BOSTON – With 4 minutes and 5 seconds left in the first period of Game 6 of the Stanley Cup Final, Doug and Darlene Shaw watched their 21-year-old son Andrew collapse to the ice in pain.

The Chicago Blackhawks forward was face down. The Boston Bruins faithful at TD Garden on Monday night jeered when the play was stopped, as the home team appeared to have a scoring opportunity. But Shaw had taken a puck to the face, off the stick of Shawn Thornton, and the officials deemed the incident severe enough to warrant a stoppage.

“He was either dead, or he comes back. That’s the way it is,” said Doug Shaw.

“When he went down, we were a little concerned, because he never goes down,” said Darlene Shaw. “But he came back.”

Shaw returned in the second period, with a gash on his right cheek that would bleed intermittently throughout the game, like some kind of Stanley Cup stigmata. At one point the officials appeared to send him back to the Chicago bench to get the wound cleaned. Which is gross, but also very hockey.

He would play 10 minutes in Game 6, and didn’t have a point. But at the end, when he hoisted the Cup, his face was symbolic of the physical toll the Blackhawks paid in winning their second title in four years.

Here's Shaw with the Cup.

The Bellville, Ont. native made his mark on the Chicago Cup run. He scored the game-winning overtime goal in Game 1 of the Stanley Cup Final, as well as the game-winner in a two-goal Game 5 effort that sparked the Blackhawks’ rally from 3-1 down to the Detroit Red Wings in the conference semifinal.

(He also infamously dropped an F-bomb on national TV, for which his mother forgave him.)

In the end, Shaw and his teammates overcame some tough challenges and captured the Chalice.

“This is unbelievable,” said Doug Shaw.

Why?

“There are guys that play 20 years and never get a chance. He’s the luckiest kid in the world,” he said.

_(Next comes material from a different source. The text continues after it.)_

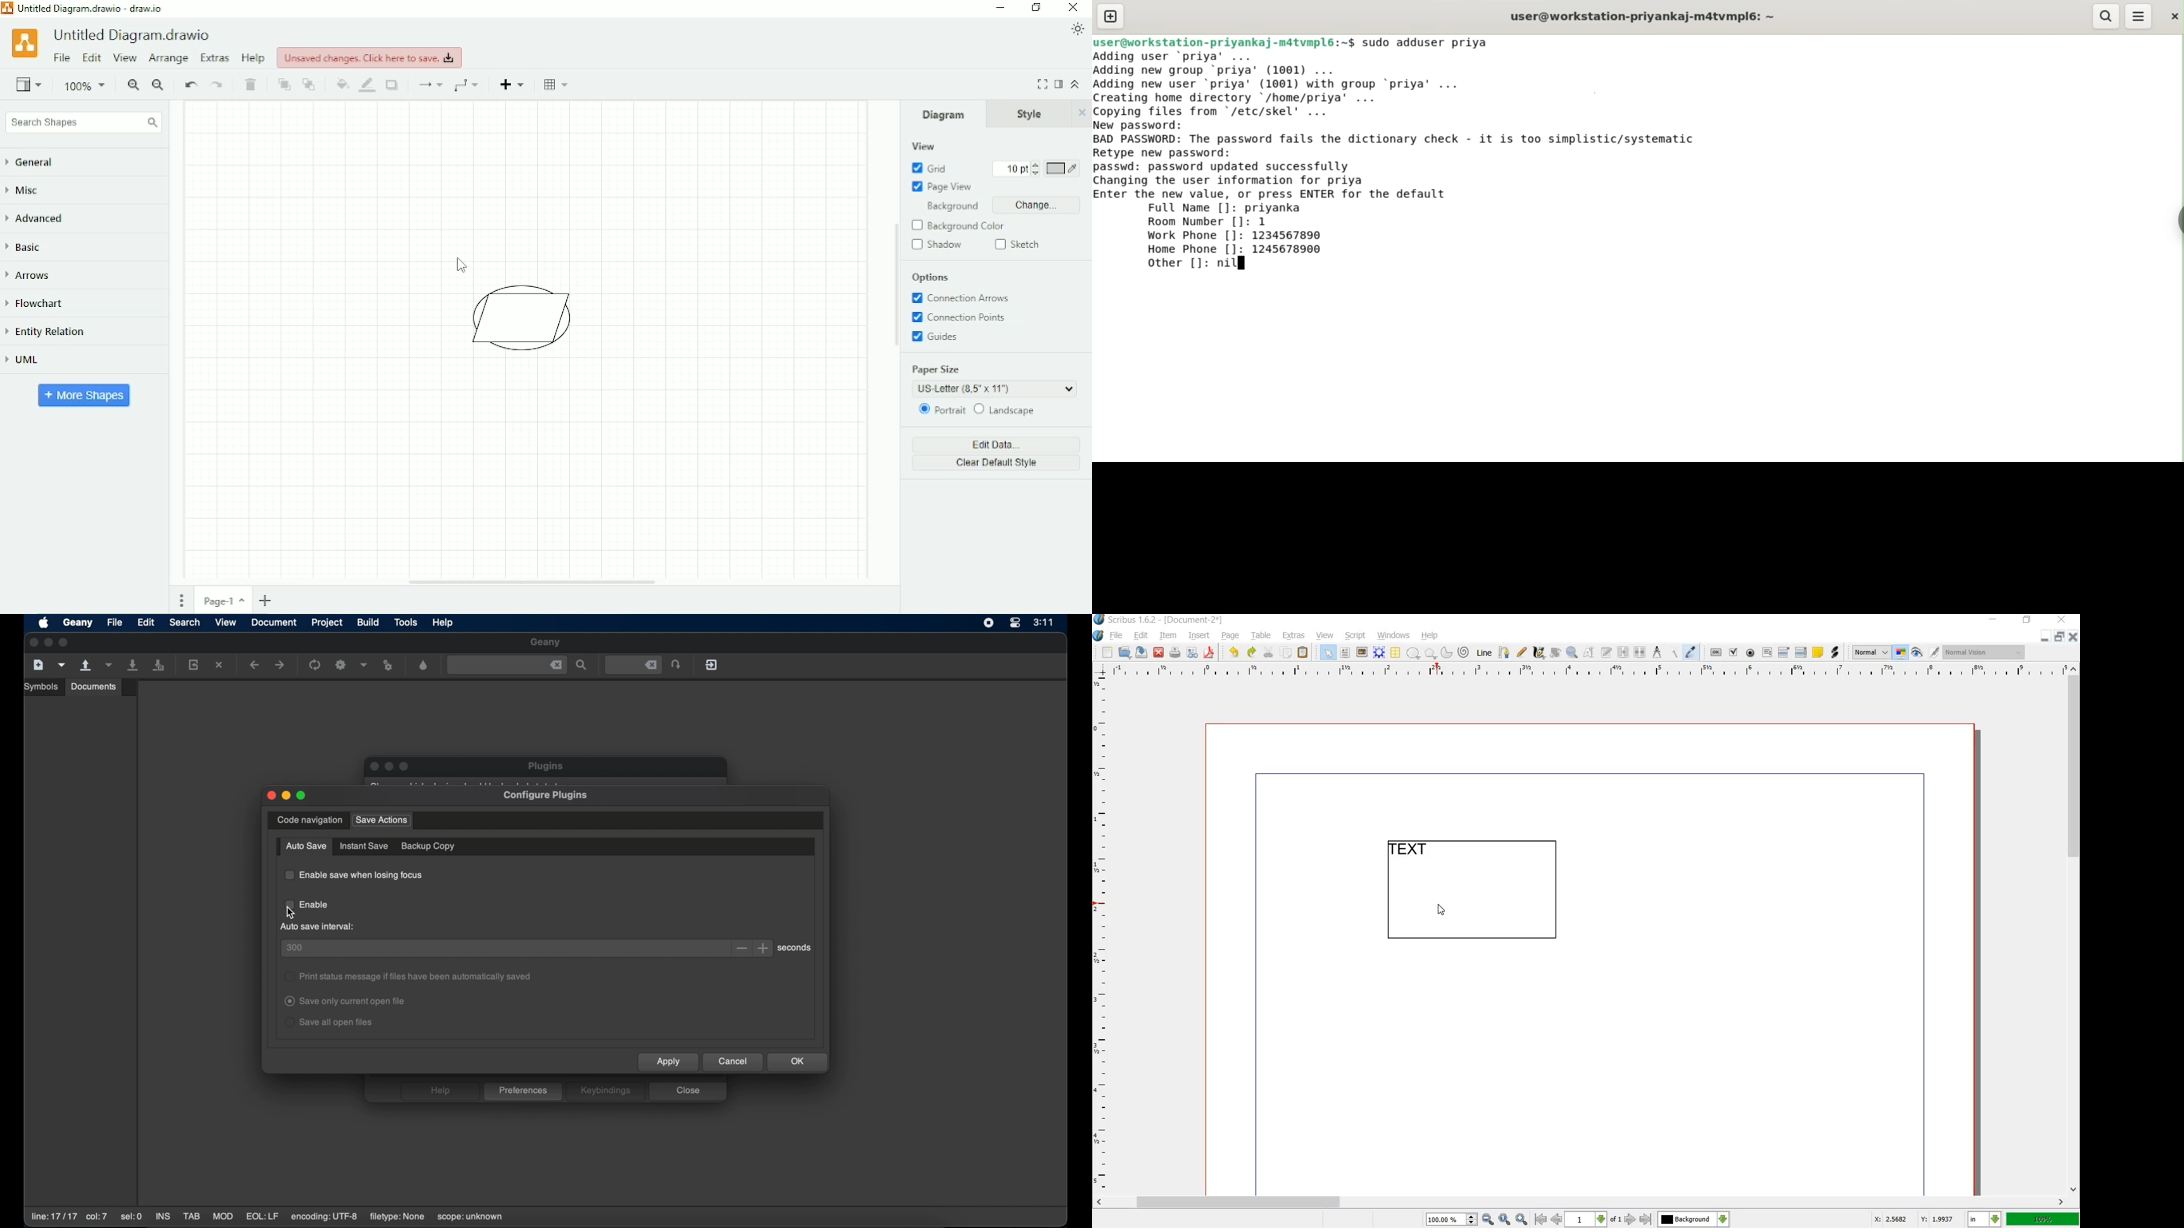  Describe the element at coordinates (940, 410) in the screenshot. I see `Portrait` at that location.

Here’s Andrew Shaw after Game 6, talking about the journey and winning the championship … as his face bled.

For the Shaws, it wasn’t just that their son won the Stanley Cup. It’s that he won it as a Chicago Blackhawk, a franchise that they consider a family. In fact, the team flew 180 players’ family members to Game 6 on the chance that they would win the Cup on Monday night.

The Shaws are proud of their son, the Blackhawk. And their son is proud to be one.

“He loves the Hawks. He loves Chicago,” said Darlene Shaw.